What the task requires – Look through the entries below for the string "dimensions", and copy each line where it is found.

(Collected data)
··········

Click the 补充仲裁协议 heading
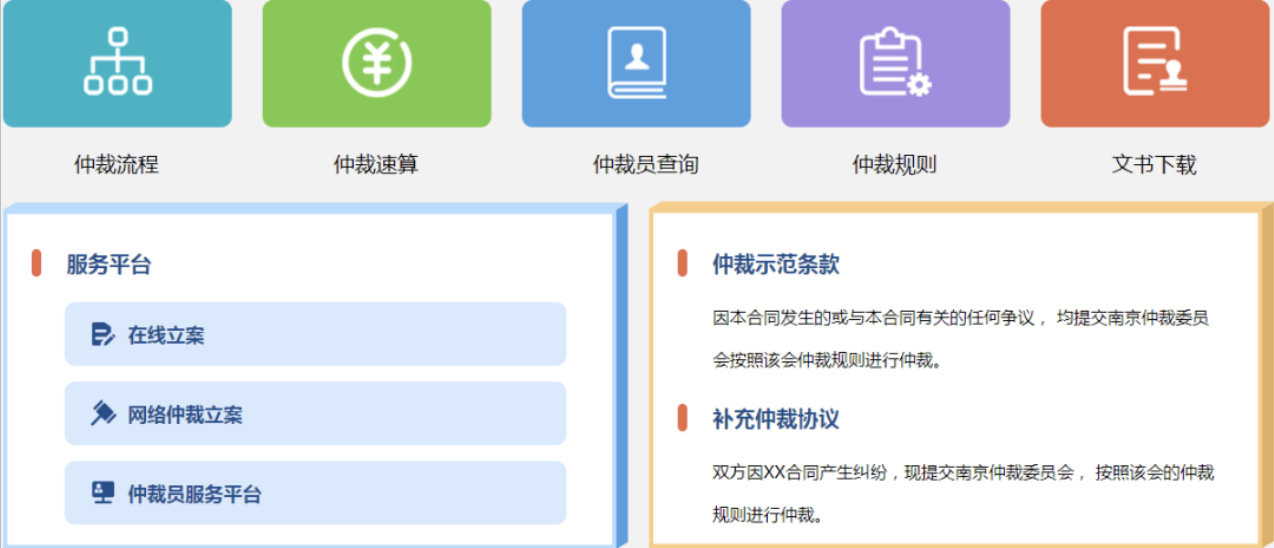The image size is (1274, 548). coord(775,419)
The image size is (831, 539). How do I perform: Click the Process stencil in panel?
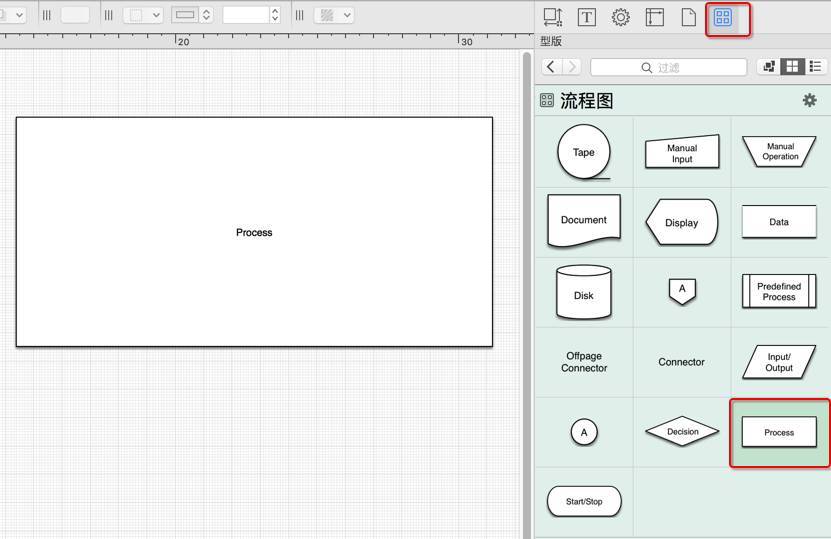click(x=779, y=432)
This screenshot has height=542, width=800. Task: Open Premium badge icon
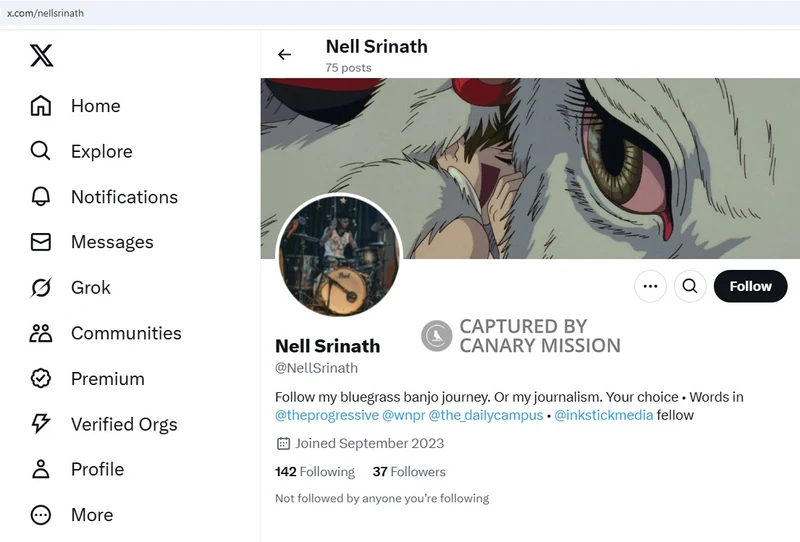tap(41, 378)
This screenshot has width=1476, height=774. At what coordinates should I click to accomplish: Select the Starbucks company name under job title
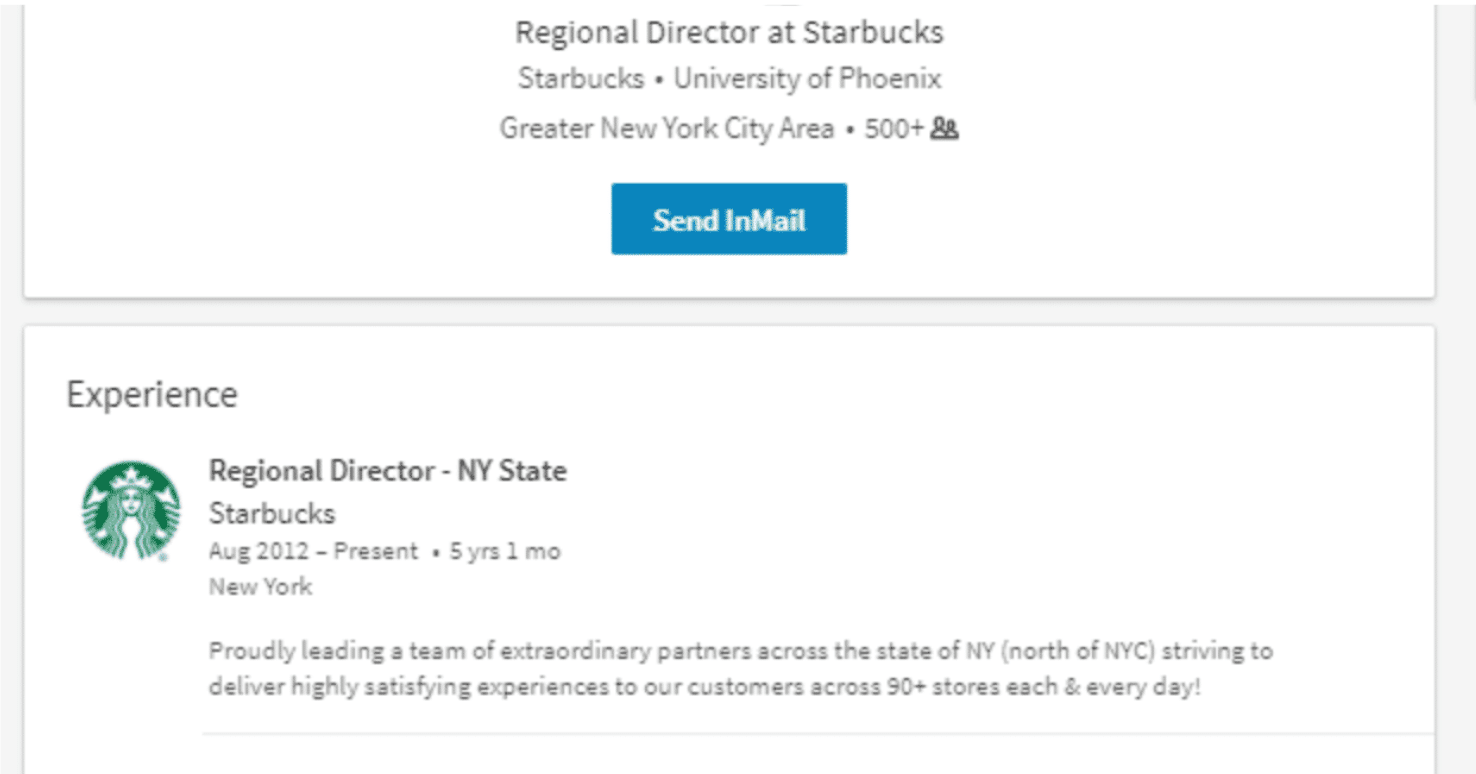click(272, 514)
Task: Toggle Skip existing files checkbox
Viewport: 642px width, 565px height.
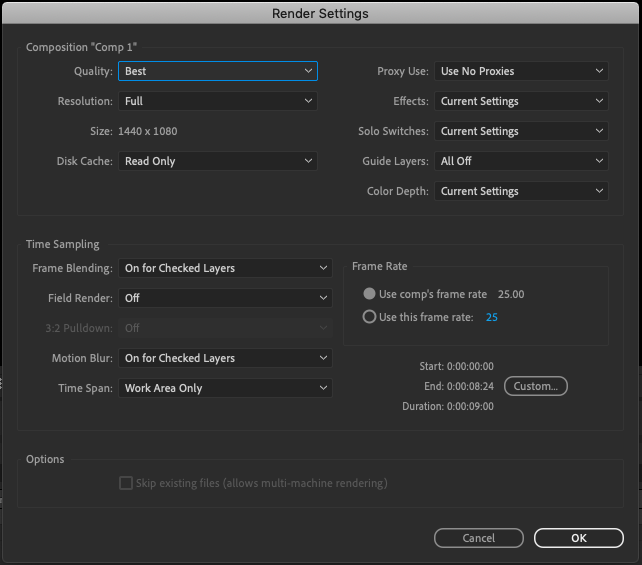Action: pos(126,483)
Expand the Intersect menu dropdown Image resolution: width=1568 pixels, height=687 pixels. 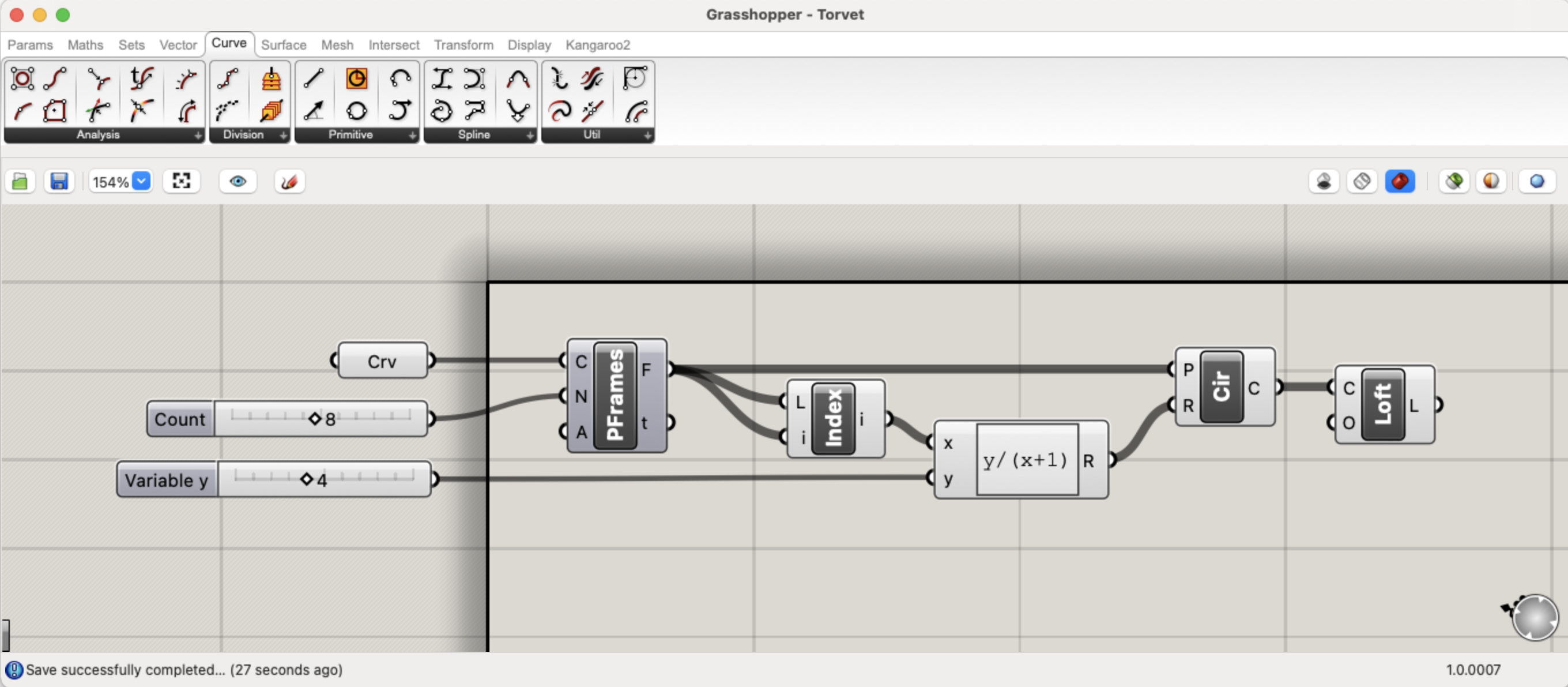pos(393,45)
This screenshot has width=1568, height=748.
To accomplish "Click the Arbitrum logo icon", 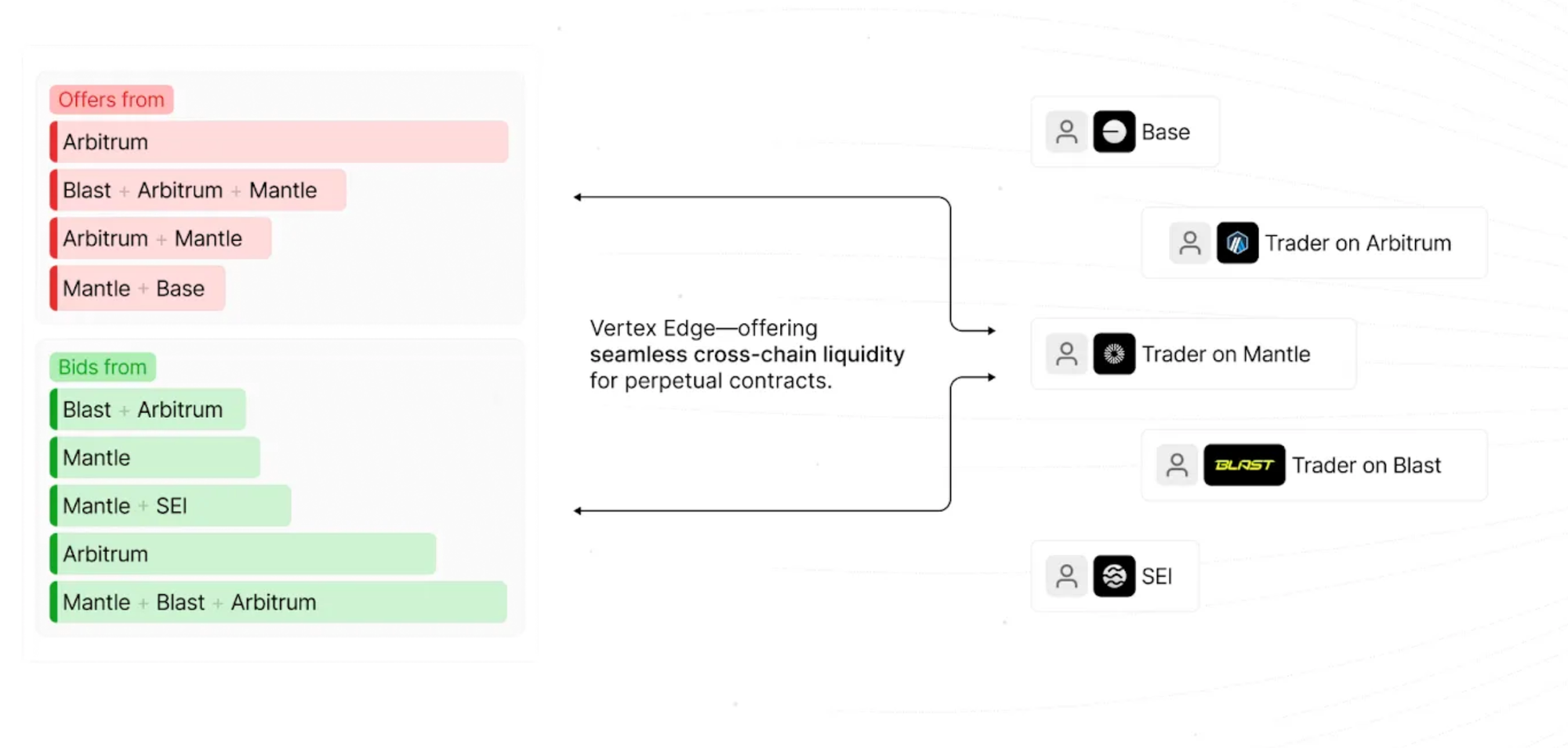I will (x=1237, y=243).
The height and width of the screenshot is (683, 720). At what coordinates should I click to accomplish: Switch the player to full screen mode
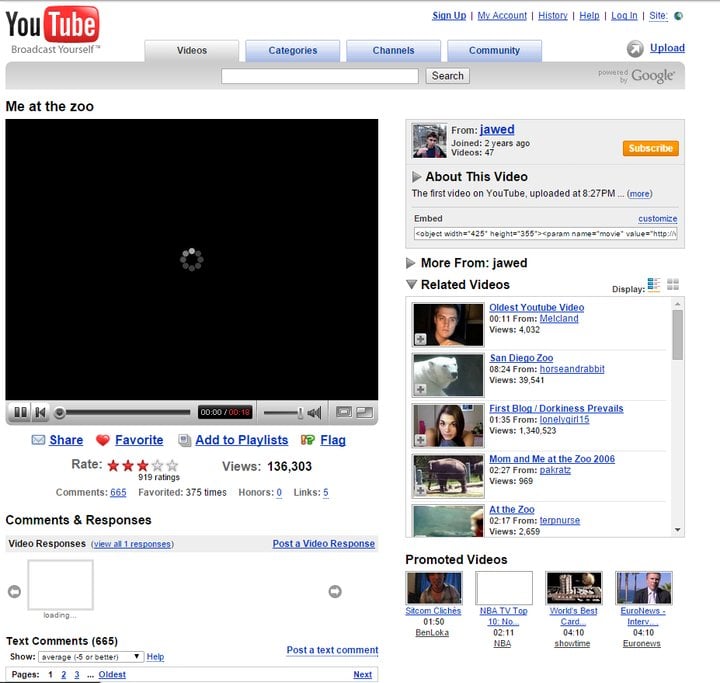(x=364, y=412)
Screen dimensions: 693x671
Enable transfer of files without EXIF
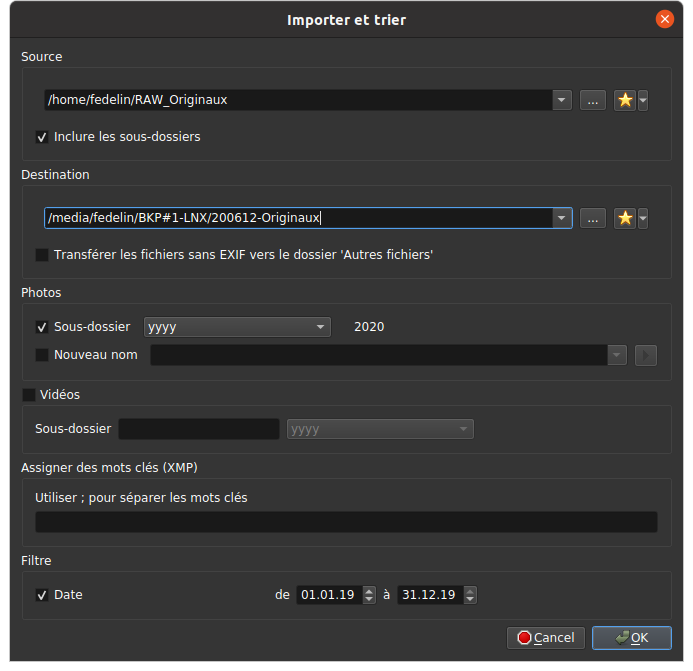(x=42, y=255)
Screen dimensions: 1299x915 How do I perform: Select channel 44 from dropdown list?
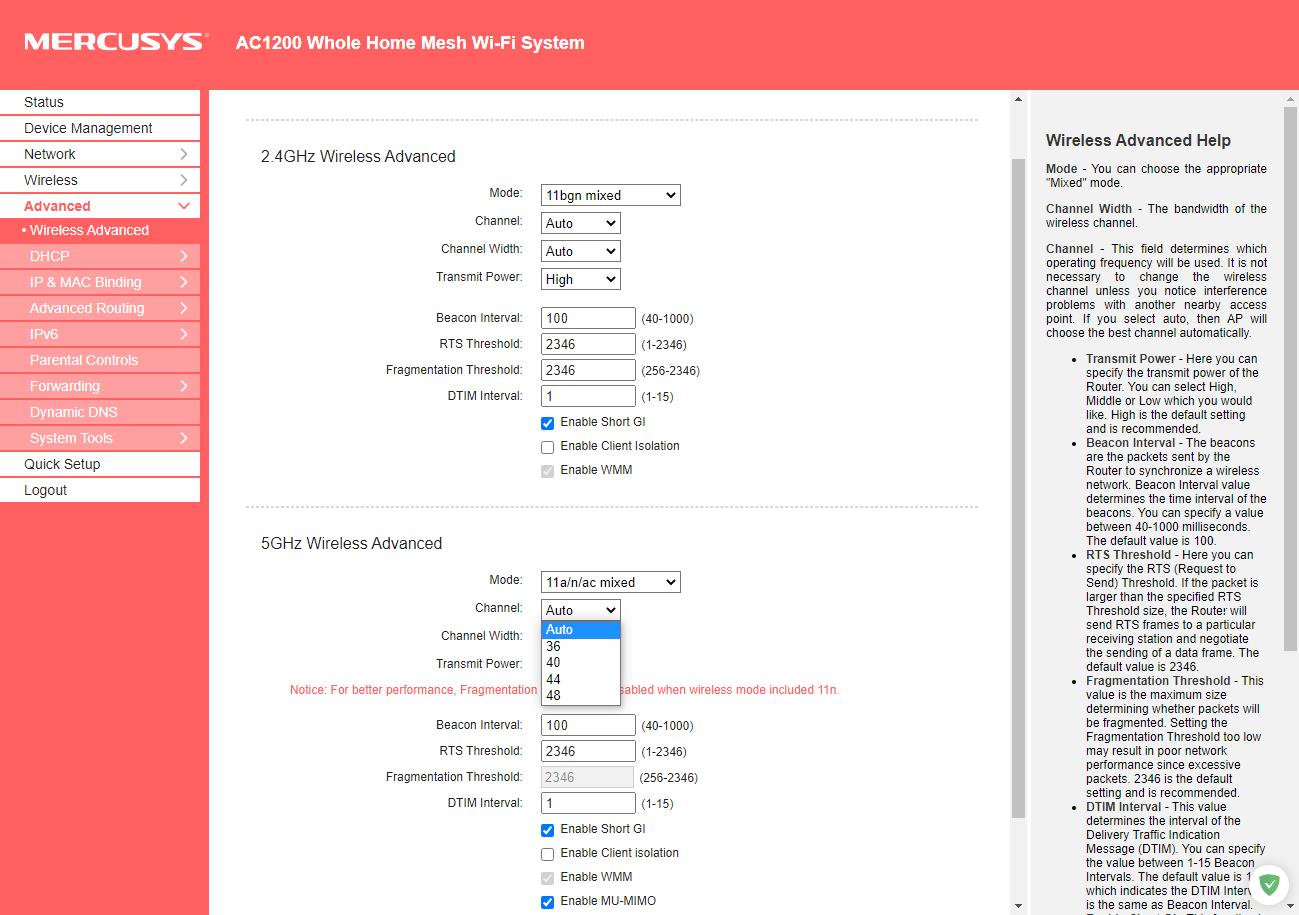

··········

Result below –
Screen dimensions: 693x671
Screen dimensions: 1299x915 How do I perform: Select channel 44 from dropdown list?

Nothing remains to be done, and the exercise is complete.